Repeat the following entries verbatim, apart from the pictures.

· · · ·

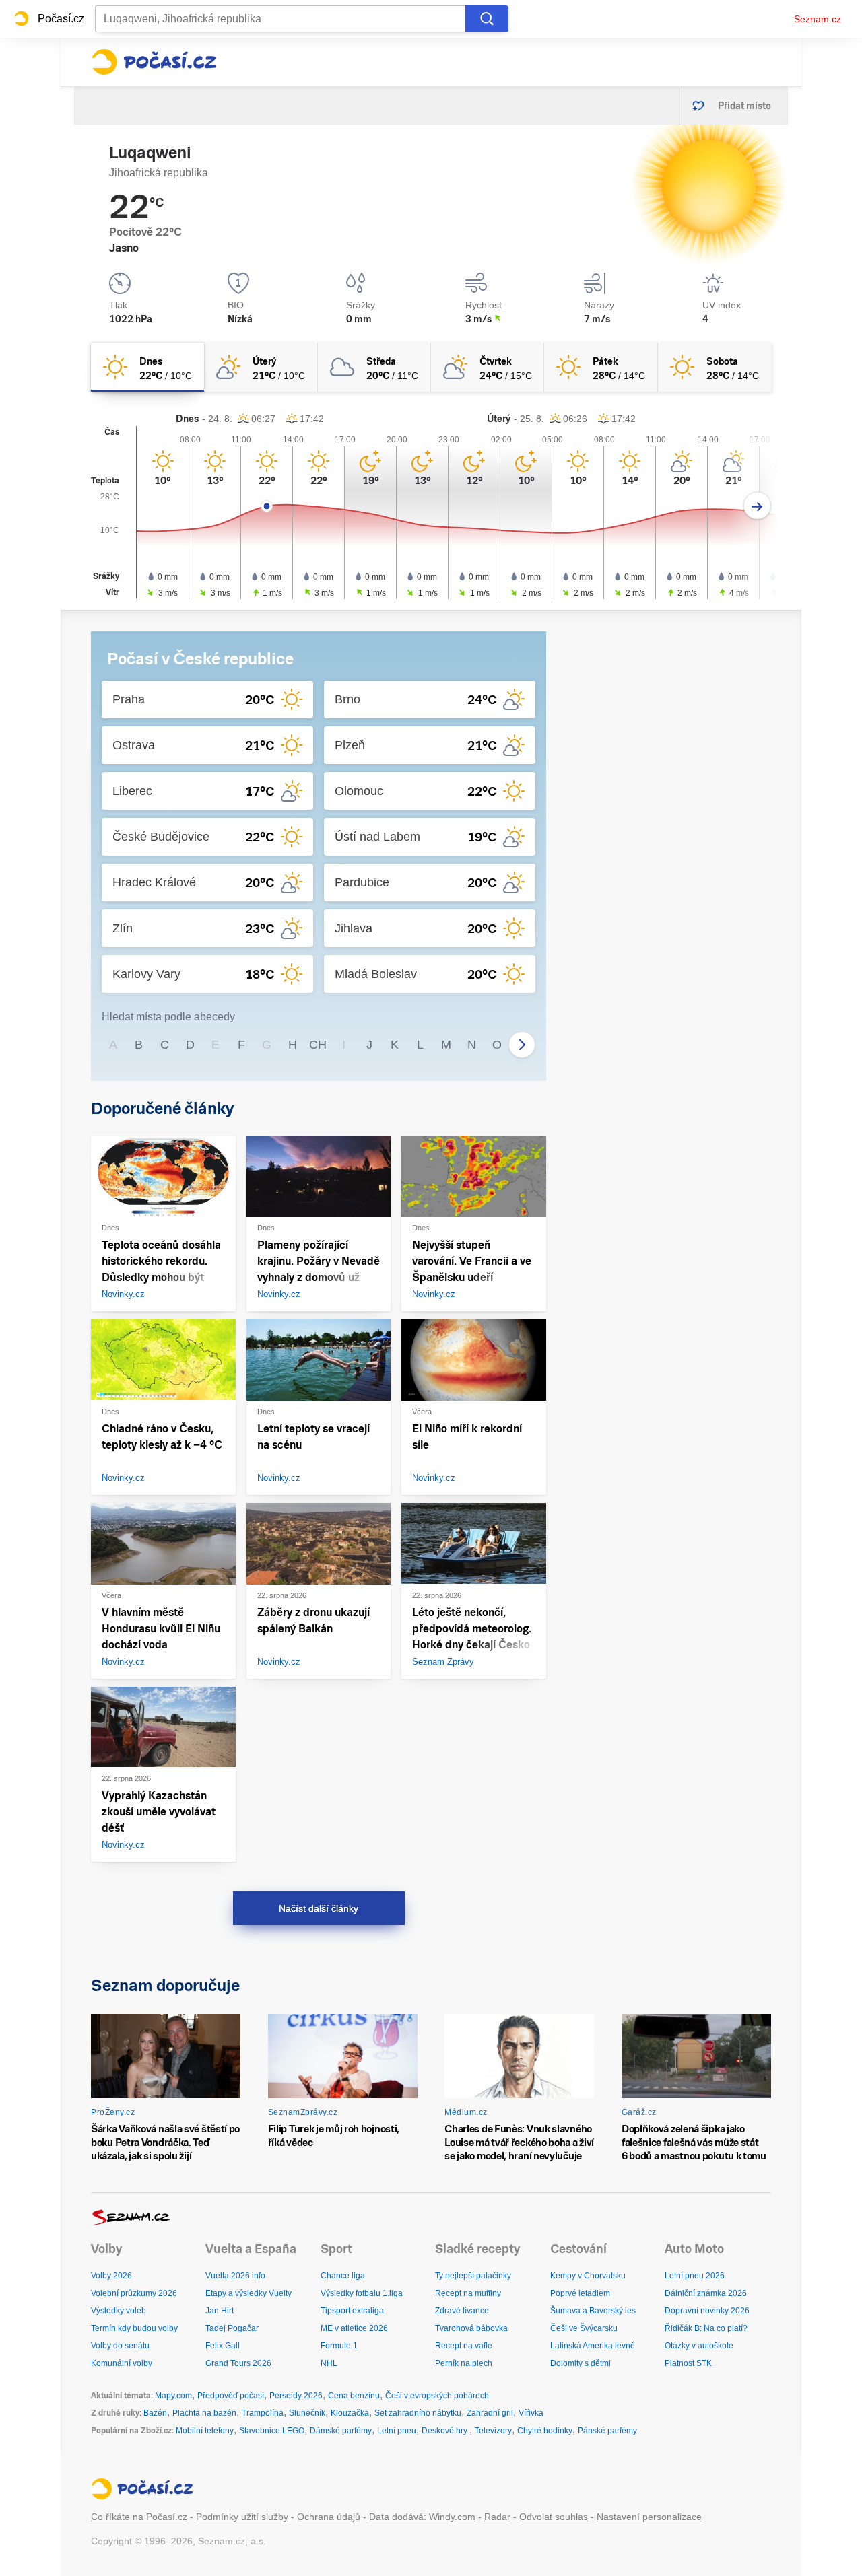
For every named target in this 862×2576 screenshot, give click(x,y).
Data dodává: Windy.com (422, 2516)
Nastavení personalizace (649, 2516)
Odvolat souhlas (553, 2516)
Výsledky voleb (118, 2311)
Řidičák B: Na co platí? (706, 2328)
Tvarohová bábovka (471, 2328)
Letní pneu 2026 (695, 2276)
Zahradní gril (490, 2413)
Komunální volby (121, 2363)
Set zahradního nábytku (417, 2413)
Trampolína (263, 2413)
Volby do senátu (120, 2346)
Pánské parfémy (607, 2430)
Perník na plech (463, 2363)
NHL (329, 2363)
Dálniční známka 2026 (706, 2293)
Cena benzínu (354, 2395)
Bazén (155, 2413)
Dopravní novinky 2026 (707, 2311)
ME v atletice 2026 (354, 2328)
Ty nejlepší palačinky (473, 2276)
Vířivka (531, 2413)
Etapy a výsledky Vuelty (248, 2293)
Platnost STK (688, 2363)
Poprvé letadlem (580, 2293)
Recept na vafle (463, 2346)
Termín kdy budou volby (134, 2328)
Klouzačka (350, 2413)
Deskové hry (445, 2430)
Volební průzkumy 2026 (134, 2293)
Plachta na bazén (204, 2413)
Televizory (493, 2430)
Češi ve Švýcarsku (584, 2328)
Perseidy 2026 (296, 2395)
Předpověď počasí (230, 2395)
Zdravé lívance (462, 2311)
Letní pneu (396, 2430)
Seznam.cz (817, 18)
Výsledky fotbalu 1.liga (362, 2293)
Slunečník (307, 2413)
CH (318, 1044)
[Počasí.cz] (153, 62)
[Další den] (757, 506)
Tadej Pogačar (232, 2328)
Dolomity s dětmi (580, 2363)
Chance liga (343, 2276)
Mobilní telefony (205, 2430)
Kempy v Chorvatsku (588, 2276)
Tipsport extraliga (352, 2311)
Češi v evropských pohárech (437, 2395)
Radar (497, 2516)
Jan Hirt (219, 2311)
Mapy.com (173, 2395)
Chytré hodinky (544, 2430)
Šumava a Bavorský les (593, 2311)
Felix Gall (222, 2346)
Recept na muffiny (468, 2293)
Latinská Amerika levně (592, 2346)
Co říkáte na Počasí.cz (139, 2516)
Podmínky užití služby (242, 2516)
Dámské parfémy (341, 2430)
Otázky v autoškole (699, 2346)
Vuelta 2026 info (235, 2276)
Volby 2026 (111, 2276)
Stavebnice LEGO (271, 2430)
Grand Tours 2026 (238, 2363)
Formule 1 (339, 2346)
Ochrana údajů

· · · ·

### Task output
For every named target in this 862×2576 screenshot, give click(x,y).
Data dodává: Windy.com (422, 2516)
Nastavení personalizace (649, 2516)
Odvolat souhlas (553, 2516)
Výsledky voleb (118, 2311)
Řidičák B: Na co platí? (706, 2328)
Tvarohová bábovka (471, 2328)
Letní pneu 2026 (695, 2276)
Zahradní gril (490, 2413)
Komunální volby (121, 2363)
Set zahradního nábytku (417, 2413)
Trampolína (263, 2413)
Volby do senátu (120, 2346)
Pánské parfémy (607, 2430)
Perník na plech (463, 2363)
NHL (329, 2363)
Dálniční známka 2026 (706, 2293)
Cena benzínu (354, 2395)
Bazén (155, 2413)
Dopravní novinky 2026 (707, 2311)
ME v atletice 2026 (354, 2328)
Ty nejlepší palačinky (473, 2276)
Vířivka (531, 2413)
Etapy a výsledky Vuelty (248, 2293)
Platnost STK (688, 2363)
Poprvé letadlem (580, 2293)
Recept na vafle (463, 2346)
Termín kdy budou volby (134, 2328)
Klouzačka (350, 2413)
Deskové hry (445, 2430)
Volební průzkumy 2026 (134, 2293)
Plachta na bazén (204, 2413)
Televizory (493, 2430)
Češi ve Švýcarsku (584, 2328)
Perseidy 2026 (296, 2395)
Předpověď počasí (230, 2395)
Zdravé lívance (462, 2311)
Letní pneu (396, 2430)
Seznam.cz (817, 18)
Výsledky fotbalu 1.liga (362, 2293)
Slunečník (307, 2413)
CH (318, 1044)
[Počasí.cz] (153, 62)
[Další den] (757, 506)
Tadej Pogačar (232, 2328)
Dolomity s dětmi (580, 2363)
Chance liga (343, 2276)
Mobilní telefony (205, 2430)
Kempy v Chorvatsku (588, 2276)
Tipsport extraliga (352, 2311)
Češi v evropských pohárech (437, 2395)
Radar (497, 2516)
Jan Hirt (219, 2311)
Mapy.com (173, 2395)
Chytré hodinky (544, 2430)
Šumava a Bavorský les (593, 2311)
Felix Gall (222, 2346)
Recept na muffiny (468, 2293)
Latinská Amerika levně (592, 2346)
Co říkáte na Počasí.cz (139, 2516)
Podmínky užití služby (242, 2516)
Dámské parfémy (341, 2430)
Otázky v autoškole (699, 2346)
Vuelta 2026 info (235, 2276)
Volby 2026 (111, 2276)
Stavebnice LEGO (271, 2430)
Grand Tours 2026 (238, 2363)
Formule 1 (339, 2346)
Ochrana údajů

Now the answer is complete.